TASK INSTRUCTIONS
The entries are to be duplicated exactly, with nothing left out.

(Saved data entries)
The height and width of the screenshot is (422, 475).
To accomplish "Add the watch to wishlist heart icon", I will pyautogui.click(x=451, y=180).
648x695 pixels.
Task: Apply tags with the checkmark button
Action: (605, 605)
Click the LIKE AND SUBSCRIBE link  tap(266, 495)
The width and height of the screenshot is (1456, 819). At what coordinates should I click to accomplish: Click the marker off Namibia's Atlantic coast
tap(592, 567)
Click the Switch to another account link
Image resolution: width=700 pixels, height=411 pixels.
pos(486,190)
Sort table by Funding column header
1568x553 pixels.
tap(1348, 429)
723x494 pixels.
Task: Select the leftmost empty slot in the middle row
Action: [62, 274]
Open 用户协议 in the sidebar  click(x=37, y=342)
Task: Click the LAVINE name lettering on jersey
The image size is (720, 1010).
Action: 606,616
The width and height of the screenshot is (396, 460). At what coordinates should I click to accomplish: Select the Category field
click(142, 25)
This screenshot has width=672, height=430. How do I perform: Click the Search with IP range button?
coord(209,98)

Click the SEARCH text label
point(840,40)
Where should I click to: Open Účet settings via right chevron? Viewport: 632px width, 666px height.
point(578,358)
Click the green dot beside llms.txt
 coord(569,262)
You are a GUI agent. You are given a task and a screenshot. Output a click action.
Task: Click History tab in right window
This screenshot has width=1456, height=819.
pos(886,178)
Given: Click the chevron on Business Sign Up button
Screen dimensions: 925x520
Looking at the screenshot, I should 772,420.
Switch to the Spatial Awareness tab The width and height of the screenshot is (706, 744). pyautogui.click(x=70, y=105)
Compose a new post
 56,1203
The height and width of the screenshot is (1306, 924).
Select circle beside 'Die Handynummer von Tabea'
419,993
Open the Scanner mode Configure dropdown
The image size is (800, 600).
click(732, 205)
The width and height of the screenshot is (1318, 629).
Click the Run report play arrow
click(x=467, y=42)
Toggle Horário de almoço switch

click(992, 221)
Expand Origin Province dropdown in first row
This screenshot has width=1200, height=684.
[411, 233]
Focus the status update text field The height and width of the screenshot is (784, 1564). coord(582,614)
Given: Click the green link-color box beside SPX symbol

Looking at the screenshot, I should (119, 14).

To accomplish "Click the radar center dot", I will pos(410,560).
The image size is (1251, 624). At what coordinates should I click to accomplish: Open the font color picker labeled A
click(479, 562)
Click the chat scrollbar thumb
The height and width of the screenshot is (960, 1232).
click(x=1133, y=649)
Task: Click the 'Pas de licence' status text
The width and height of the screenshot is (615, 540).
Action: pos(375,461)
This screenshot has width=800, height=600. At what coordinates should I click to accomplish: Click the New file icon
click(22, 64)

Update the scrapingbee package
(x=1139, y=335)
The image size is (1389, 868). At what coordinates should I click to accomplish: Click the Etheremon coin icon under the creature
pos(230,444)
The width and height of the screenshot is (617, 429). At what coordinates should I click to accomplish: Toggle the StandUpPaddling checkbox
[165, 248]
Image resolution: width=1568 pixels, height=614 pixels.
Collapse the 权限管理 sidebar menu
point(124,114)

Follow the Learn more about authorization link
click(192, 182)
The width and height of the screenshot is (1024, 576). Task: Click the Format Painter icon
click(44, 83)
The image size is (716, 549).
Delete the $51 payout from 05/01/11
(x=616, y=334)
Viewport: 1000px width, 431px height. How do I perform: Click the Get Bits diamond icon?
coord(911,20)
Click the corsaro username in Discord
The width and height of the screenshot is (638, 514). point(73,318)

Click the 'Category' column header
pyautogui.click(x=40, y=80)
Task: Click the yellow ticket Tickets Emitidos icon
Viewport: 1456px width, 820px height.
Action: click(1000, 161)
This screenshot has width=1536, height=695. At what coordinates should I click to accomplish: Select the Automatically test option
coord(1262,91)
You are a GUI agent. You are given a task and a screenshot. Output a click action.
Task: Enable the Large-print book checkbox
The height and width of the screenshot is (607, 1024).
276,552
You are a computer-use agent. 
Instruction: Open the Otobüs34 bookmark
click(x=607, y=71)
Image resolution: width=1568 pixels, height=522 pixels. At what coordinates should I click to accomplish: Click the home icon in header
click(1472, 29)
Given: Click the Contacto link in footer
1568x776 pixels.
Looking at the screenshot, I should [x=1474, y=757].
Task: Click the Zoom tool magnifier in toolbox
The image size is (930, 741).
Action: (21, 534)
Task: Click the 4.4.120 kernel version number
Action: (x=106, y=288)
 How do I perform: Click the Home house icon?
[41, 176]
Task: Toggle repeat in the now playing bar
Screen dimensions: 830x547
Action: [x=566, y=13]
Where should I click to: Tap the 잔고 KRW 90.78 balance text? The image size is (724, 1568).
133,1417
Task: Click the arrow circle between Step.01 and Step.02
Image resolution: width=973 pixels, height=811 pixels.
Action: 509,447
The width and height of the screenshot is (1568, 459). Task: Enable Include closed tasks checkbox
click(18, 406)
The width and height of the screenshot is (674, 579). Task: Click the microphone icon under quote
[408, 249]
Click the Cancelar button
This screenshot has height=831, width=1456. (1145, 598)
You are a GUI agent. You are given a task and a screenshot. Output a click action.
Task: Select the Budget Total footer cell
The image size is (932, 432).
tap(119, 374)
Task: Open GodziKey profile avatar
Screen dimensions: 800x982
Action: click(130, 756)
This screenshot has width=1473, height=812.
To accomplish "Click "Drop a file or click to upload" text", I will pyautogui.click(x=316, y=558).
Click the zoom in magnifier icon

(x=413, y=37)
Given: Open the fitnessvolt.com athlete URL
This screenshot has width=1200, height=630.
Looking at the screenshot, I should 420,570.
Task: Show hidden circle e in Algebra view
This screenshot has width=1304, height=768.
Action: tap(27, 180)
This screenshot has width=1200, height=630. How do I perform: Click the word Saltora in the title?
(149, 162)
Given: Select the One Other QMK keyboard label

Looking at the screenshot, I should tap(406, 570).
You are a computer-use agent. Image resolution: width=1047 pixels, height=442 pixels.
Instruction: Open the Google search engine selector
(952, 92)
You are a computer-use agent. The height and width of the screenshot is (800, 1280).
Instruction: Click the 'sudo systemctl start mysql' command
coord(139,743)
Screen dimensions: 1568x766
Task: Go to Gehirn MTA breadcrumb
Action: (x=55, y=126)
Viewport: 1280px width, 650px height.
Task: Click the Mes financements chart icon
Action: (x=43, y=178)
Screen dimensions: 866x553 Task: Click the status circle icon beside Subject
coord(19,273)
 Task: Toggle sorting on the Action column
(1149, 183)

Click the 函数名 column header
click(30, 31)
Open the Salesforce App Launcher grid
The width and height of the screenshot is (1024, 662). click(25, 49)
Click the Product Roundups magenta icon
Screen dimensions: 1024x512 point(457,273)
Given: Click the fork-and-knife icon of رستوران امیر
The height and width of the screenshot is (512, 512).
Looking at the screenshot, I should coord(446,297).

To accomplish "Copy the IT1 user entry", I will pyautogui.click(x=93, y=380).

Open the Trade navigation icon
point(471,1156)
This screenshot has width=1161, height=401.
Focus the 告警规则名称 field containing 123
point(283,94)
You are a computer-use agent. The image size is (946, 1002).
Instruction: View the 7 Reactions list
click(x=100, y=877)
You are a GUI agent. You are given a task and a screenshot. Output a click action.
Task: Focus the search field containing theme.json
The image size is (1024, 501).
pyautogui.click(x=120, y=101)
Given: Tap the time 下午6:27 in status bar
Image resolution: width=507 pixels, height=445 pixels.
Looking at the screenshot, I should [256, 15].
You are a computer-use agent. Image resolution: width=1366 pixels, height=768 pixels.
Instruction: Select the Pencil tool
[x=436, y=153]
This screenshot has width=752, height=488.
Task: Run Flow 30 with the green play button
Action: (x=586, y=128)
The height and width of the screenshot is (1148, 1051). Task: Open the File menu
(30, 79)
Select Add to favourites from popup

TASK RESPONSE
The height and width of the screenshot is (422, 475).
To accomplish "Add the watch to wishlist heart icon", I will pyautogui.click(x=451, y=180).
648x695 pixels.
Task: Apply tags with the checkmark button
Action: (605, 605)
Click the LIKE AND SUBSCRIBE link  tap(266, 495)
The width and height of the screenshot is (1456, 819). At what coordinates should I click to accomplish: Click the marker off Namibia's Atlantic coast
tap(592, 567)
Click the Switch to another account link
Image resolution: width=700 pixels, height=411 pixels.
pos(486,190)
Sort table by Funding column header
1568x553 pixels.
tap(1348, 429)
723x494 pixels.
Task: Select the leftmost empty slot in the middle row
Action: [62, 274]
Open 用户协议 in the sidebar  click(x=37, y=342)
Task: Click the LAVINE name lettering on jersey
The image size is (720, 1010).
Action: 606,616
The width and height of the screenshot is (396, 460). At what coordinates should I click to accomplish: Select the Category field
click(142, 25)
This screenshot has width=672, height=430. How do I perform: Click the Search with IP range button?
coord(209,98)

Click the SEARCH text label
point(840,40)
Where should I click to: Open Účet settings via right chevron? Viewport: 632px width, 666px height.
point(578,358)
Click the green dot beside llms.txt
 coord(569,262)
You are a GUI agent. You are given a task and a screenshot. Output a click action.
Task: Click History tab in right window
This screenshot has width=1456, height=819.
pos(886,178)
Given: Click the chevron on Business Sign Up button
Screen dimensions: 925x520
Looking at the screenshot, I should 772,420.
Switch to the Spatial Awareness tab The width and height of the screenshot is (706, 744). pyautogui.click(x=70, y=105)
Compose a new post
 56,1203
The height and width of the screenshot is (1306, 924).
Select circle beside 'Die Handynummer von Tabea'
419,993
Open the Scanner mode Configure dropdown
The image size is (800, 600).
click(732, 205)
The width and height of the screenshot is (1318, 629).
Click the Run report play arrow
click(x=467, y=42)
Toggle Horário de almoço switch

click(992, 221)
Expand Origin Province dropdown in first row
This screenshot has width=1200, height=684.
[411, 233]
Focus the status update text field The height and width of the screenshot is (784, 1564). coord(582,614)
Given: Click the green link-color box beside SPX symbol

Looking at the screenshot, I should (119, 14).

To accomplish "Click the radar center dot", I will pos(410,560).
The image size is (1251, 624). At what coordinates should I click to accomplish: Open the font color picker labeled A
click(479, 562)
Click the chat scrollbar thumb
The height and width of the screenshot is (960, 1232).
click(x=1133, y=649)
Task: Click the 'Pas de licence' status text
The width and height of the screenshot is (615, 540).
Action: pos(375,461)
This screenshot has width=800, height=600. At what coordinates should I click to accomplish: Click the New file icon
click(22, 64)

Update the scrapingbee package
(x=1139, y=335)
The image size is (1389, 868). At what coordinates should I click to accomplish: Click the Etheremon coin icon under the creature
pos(230,444)
The width and height of the screenshot is (617, 429). At what coordinates should I click to accomplish: Toggle the StandUpPaddling checkbox
[165, 248]
Image resolution: width=1568 pixels, height=614 pixels.
Collapse the 权限管理 sidebar menu
point(124,114)

Follow the Learn more about authorization link
click(192, 182)
The width and height of the screenshot is (1024, 576). Task: Click the Format Painter icon
click(44, 83)
The image size is (716, 549).
Delete the $51 payout from 05/01/11
(x=616, y=334)
Viewport: 1000px width, 431px height. How do I perform: Click the Get Bits diamond icon?
coord(911,20)
Click the corsaro username in Discord
The width and height of the screenshot is (638, 514). point(73,318)

Click the 'Category' column header
pyautogui.click(x=40, y=80)
Task: Click the yellow ticket Tickets Emitidos icon
Viewport: 1456px width, 820px height.
Action: click(1000, 161)
This screenshot has width=1536, height=695. At what coordinates should I click to accomplish: Select the Automatically test option
coord(1262,91)
You are a GUI agent. You are given a task and a screenshot. Output a click action.
Task: Enable the Large-print book checkbox
The height and width of the screenshot is (607, 1024).
276,552
You are a computer-use agent. 
Instruction: Open the Otobüs34 bookmark
click(x=607, y=71)
Image resolution: width=1568 pixels, height=522 pixels. At what coordinates should I click to accomplish: Click the home icon in header
click(1472, 29)
Given: Click the Contacto link in footer
1568x776 pixels.
Looking at the screenshot, I should [x=1474, y=757].
Task: Click the Zoom tool magnifier in toolbox
The image size is (930, 741).
Action: (21, 534)
Task: Click the 4.4.120 kernel version number
Action: (x=106, y=288)
 How do I perform: Click the Home house icon?
[41, 176]
Task: Toggle repeat in the now playing bar
Screen dimensions: 830x547
Action: [x=566, y=13]
Where should I click to: Tap the 잔고 KRW 90.78 balance text? The image size is (724, 1568).
133,1417
Task: Click the arrow circle between Step.01 and Step.02
Image resolution: width=973 pixels, height=811 pixels.
Action: 509,447
The width and height of the screenshot is (1568, 459). Task: Enable Include closed tasks checkbox
click(18, 406)
The width and height of the screenshot is (674, 579). Task: Click the microphone icon under quote
[408, 249]
Click the Cancelar button
This screenshot has height=831, width=1456. (1145, 598)
You are a GUI agent. You are given a task and a screenshot. Output a click action.
Task: Select the Budget Total footer cell
The image size is (932, 432).
tap(119, 374)
Task: Open GodziKey profile avatar
Screen dimensions: 800x982
Action: click(130, 756)
This screenshot has width=1473, height=812.
To accomplish "Click "Drop a file or click to upload" text", I will pyautogui.click(x=316, y=558).
Click the zoom in magnifier icon

(x=413, y=37)
Given: Open the fitnessvolt.com athlete URL
This screenshot has width=1200, height=630.
Looking at the screenshot, I should 420,570.
Task: Show hidden circle e in Algebra view
This screenshot has width=1304, height=768.
Action: tap(27, 180)
This screenshot has width=1200, height=630. How do I perform: Click the word Saltora in the title?
(149, 162)
Given: Select the One Other QMK keyboard label

Looking at the screenshot, I should tap(406, 570).
You are a computer-use agent. Image resolution: width=1047 pixels, height=442 pixels.
Instruction: Open the Google search engine selector
(952, 92)
You are a computer-use agent. The height and width of the screenshot is (800, 1280).
Instruction: Click the 'sudo systemctl start mysql' command
coord(139,743)
Screen dimensions: 1568x766
Task: Go to Gehirn MTA breadcrumb
Action: (x=55, y=126)
Viewport: 1280px width, 650px height.
Task: Click the Mes financements chart icon
Action: (x=43, y=178)
Screen dimensions: 866x553 Task: Click the status circle icon beside Subject
coord(19,273)
 Task: Toggle sorting on the Action column
(1149, 183)

Click the 函数名 column header
click(30, 31)
Open the Salesforce App Launcher grid
The width and height of the screenshot is (1024, 662). click(25, 49)
Click the Product Roundups magenta icon
Screen dimensions: 1024x512 point(457,273)
Given: Click the fork-and-knife icon of رستوران امیر
The height and width of the screenshot is (512, 512).
Looking at the screenshot, I should coord(446,297).

To accomplish "Copy the IT1 user entry", I will pyautogui.click(x=93, y=380).

Open the Trade navigation icon
point(471,1156)
This screenshot has width=1161, height=401.
Focus the 告警规则名称 field containing 123
point(283,94)
You are a computer-use agent. The image size is (946, 1002).
Instruction: View the 7 Reactions list
click(x=100, y=877)
You are a GUI agent. You are given a task and a screenshot. Output a click action.
Task: Focus the search field containing theme.json
The image size is (1024, 501).
pyautogui.click(x=120, y=101)
Given: Tap the time 下午6:27 in status bar
Image resolution: width=507 pixels, height=445 pixels.
Looking at the screenshot, I should [256, 15].
You are a computer-use agent. Image resolution: width=1366 pixels, height=768 pixels.
Instruction: Select the Pencil tool
[x=436, y=153]
This screenshot has width=752, height=488.
Task: Run Flow 30 with the green play button
Action: (x=586, y=128)
The height and width of the screenshot is (1148, 1051). Task: Open the File menu
(30, 79)
Select Add to favourites from popup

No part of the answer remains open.